Es gilt der Grundsatz „Probleme suchen sich Mehrheiten“.

Die oft vorgebrachte Gefahr einer Destabilisierung der Verhältnisse ist also nicht von der Hand zu weisen, wenn Parteien ihre Position nicht inhaltlich, sondern taktisch anwenden. Sie wird aber aufgewogen durch eine höhere individuelle Verantwortung aller Parteien für das Gesamtsystem, was in der Praxis zu Selbstregulierungsprozessen führt: Im Jahr 2014 beispielsweise zwangen die rechtspopulistischen Schwedendemokraten der rot-grünen Minderheitsregierung einen Haushalt der konservativen Opposition auf, indem sie sich dem Entwurf der Konservativen anschlossen. Das vergiftete Geschenk der Schwedendemokraten brachte die Konservativen allerdings in Schwierigkeiten. Sie wurden, auch von den übrigen kleinen, nicht an der Regierung beteiligten (und zum Teil mit den Konservativen verbündeten) Parteien auf einen Verhaltenskodex verpflichtet, der etwas derartiges in Zukunft verhindern sollte. Dieses Abkommen war zwar nicht von langer Dauer, aber entscheidend ist, dass ein Prozess der Selbstregelung innnerhalb der parlamentarischen Arena stattfand und letztlich auch erfolgreich war. Ein Spiegelbild für die Demokratisierung von Parlamentsarbeit, die nicht nur als Kulisse für die Regierungsarbeit fungiert.

Das Konzept der Miderheitsregierung geriet in Schweden erst in jüngster Zeit ins Wanken, weil der Gedanke einer trennscharfen Konfrontation zwischen bürgerlichen und linken Parteien in Blöcken Auftrieb erhielt. Die Bildung einer Allianz bürgerlicher Oppositionsparteien unter dem früheren Premier Fredrik Reinfeldt erreichte zwar ihr Ziel, die Dominanz der Sozialdemokraten in Stockholm zu brechen. Der Preis dafür war jedoch, dass die eigentlichen Stärken des Regierungssystems außer Kraft gesetzt wurden: Flexibilität und hohe Transparenz beim Interessensausgleich.

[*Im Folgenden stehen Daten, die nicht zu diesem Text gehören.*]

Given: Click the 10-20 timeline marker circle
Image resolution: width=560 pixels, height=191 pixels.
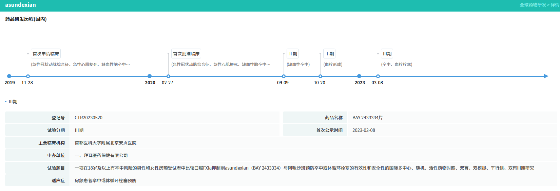Looking at the screenshot, I should pyautogui.click(x=320, y=76).
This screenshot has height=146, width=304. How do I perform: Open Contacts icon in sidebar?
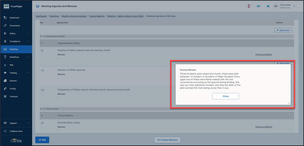[x=5, y=96]
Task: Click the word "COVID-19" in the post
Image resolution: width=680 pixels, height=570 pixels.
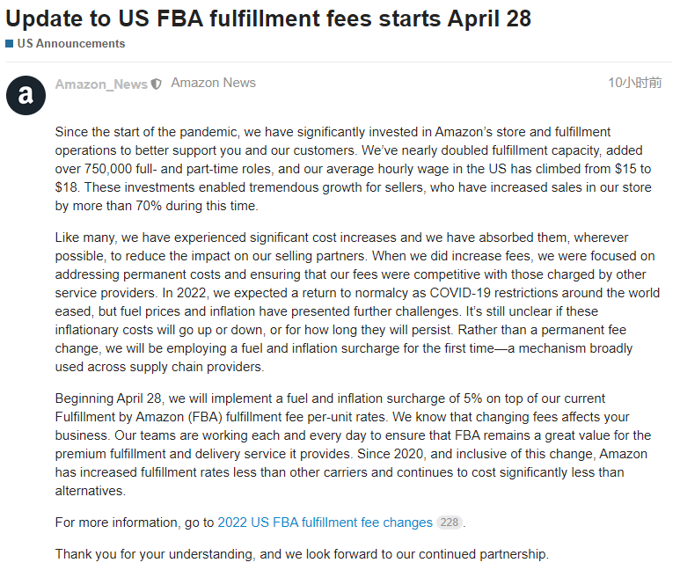Action: click(x=460, y=293)
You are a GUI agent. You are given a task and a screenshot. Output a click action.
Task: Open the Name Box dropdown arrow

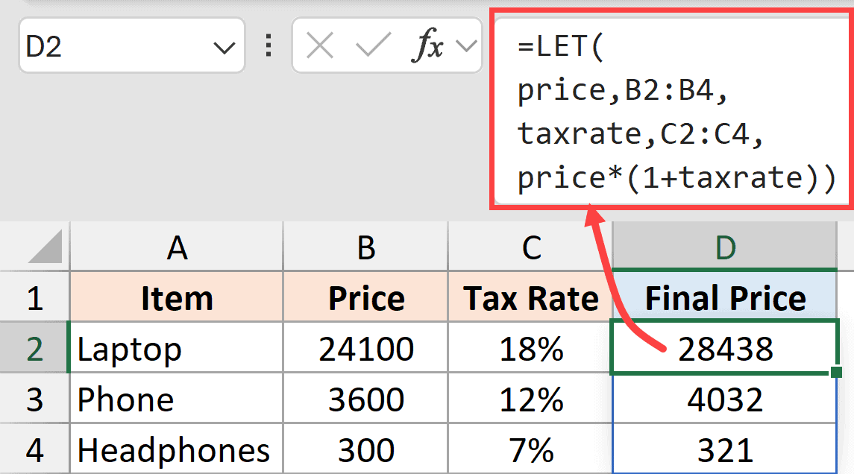point(226,45)
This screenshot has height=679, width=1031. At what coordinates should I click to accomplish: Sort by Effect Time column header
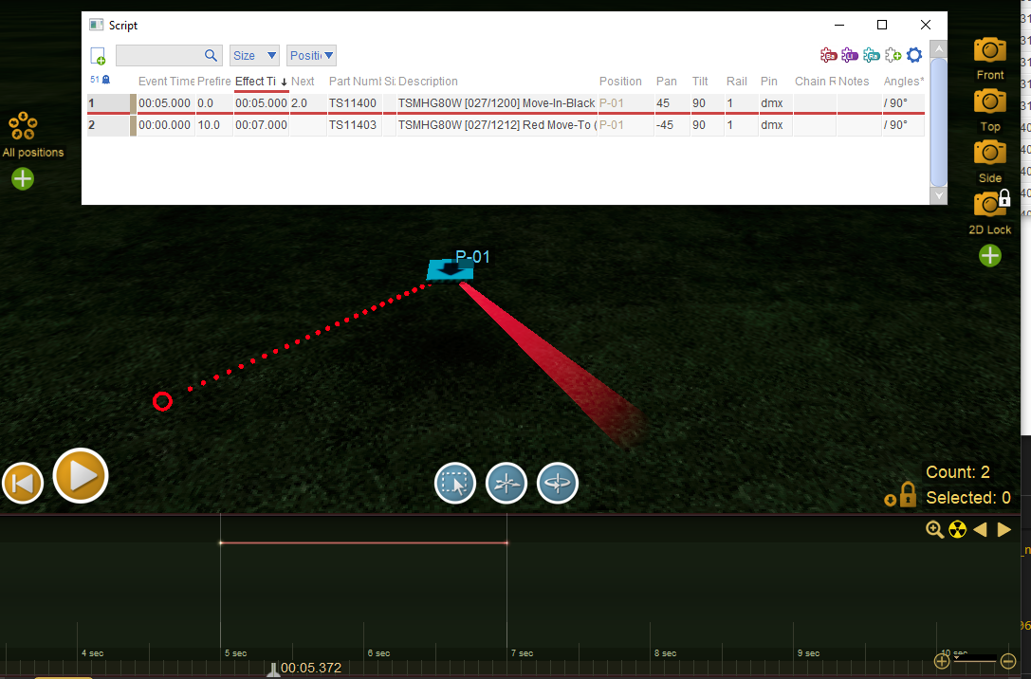[256, 82]
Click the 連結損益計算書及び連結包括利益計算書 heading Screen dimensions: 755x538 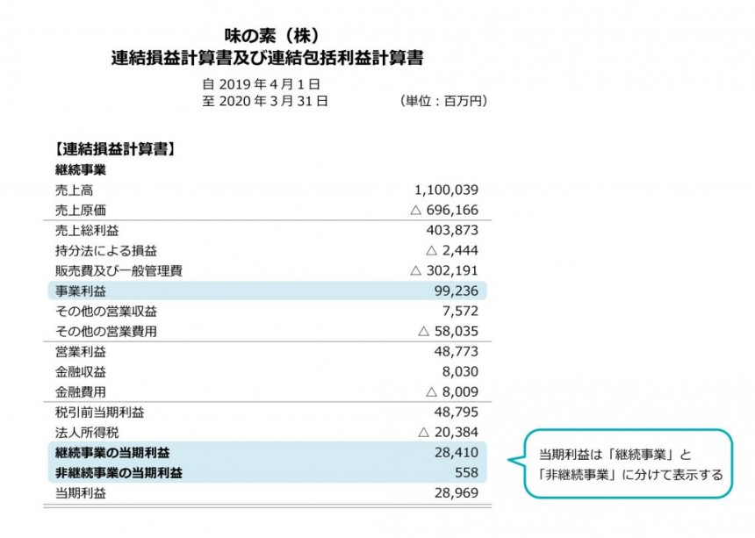(268, 59)
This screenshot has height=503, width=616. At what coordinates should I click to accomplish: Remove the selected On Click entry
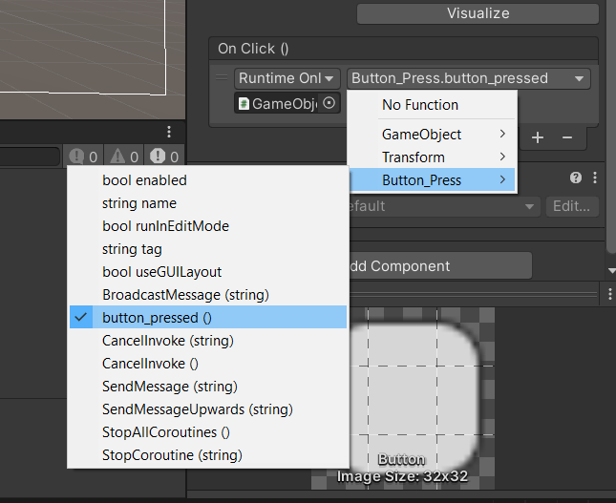coord(567,137)
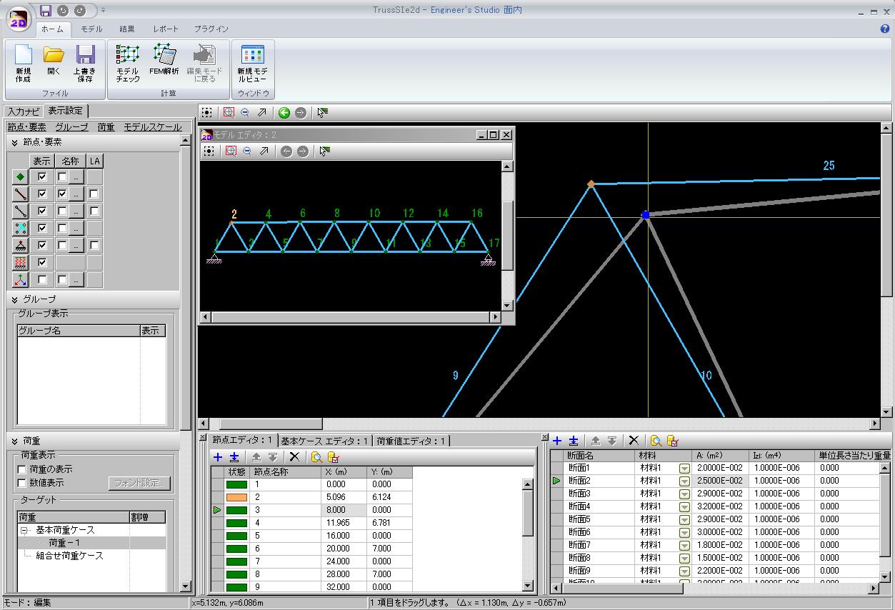
Task: Open a file with the 開く icon
Action: tap(54, 63)
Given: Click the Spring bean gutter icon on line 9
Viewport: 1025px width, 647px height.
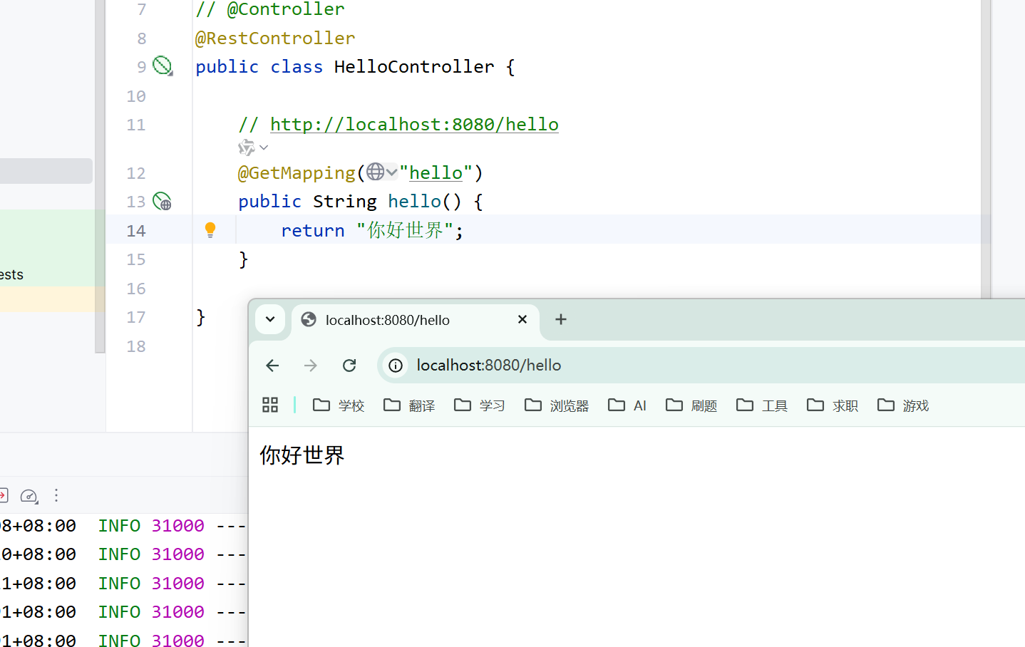Looking at the screenshot, I should tap(163, 66).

Die veränderte Logik der parlamentarischen Mehrheitsfindung hat zweifellos auch ihre Schattenseiten. Und als Wundermittel gegen rechtspopulistische Umtriebe kann sie mit Sicherheit nicht gelten. Doch die hier skizzierten Argumente auf der Habenseite sollten zumindest ergebnisoffen diskutiert werden: Das Potential, sich der Logik eines fragmentierteren Parlaments anzupassen, die transparentere Form des Interessenausgleichs, eine verantwortliche Einbindung aller kleineren Parteien und damit insgesamt eine demokratisierte parlamentarische Arbeit, die weniger ritualisiert ist – das alles kann ein Weg sein, um den Kern der politischen Willensbildung aus den Talkshows wieder ins Parlament zu holen.

Grund genug, den in Deutschland gern vorgebrachten Hinweis auf den Geist von Weimar zu entkräften, liefern sie allemal. Dieser Verweis verkennt ohnehin, dass der erste Versuch einer Demokratie in Deutschland nicht an der Minderheit seiner Regierungen, sondern am Mangel von Demokraten im Parlament scheiterte. Politik wäre anstrengender – mit Sicherheit. Aber warum sollte es nicht Zeit sein, das deutsche Stabilitätstrauma zu überwinden und auch im Parlament mehr Demokratie zu wagen?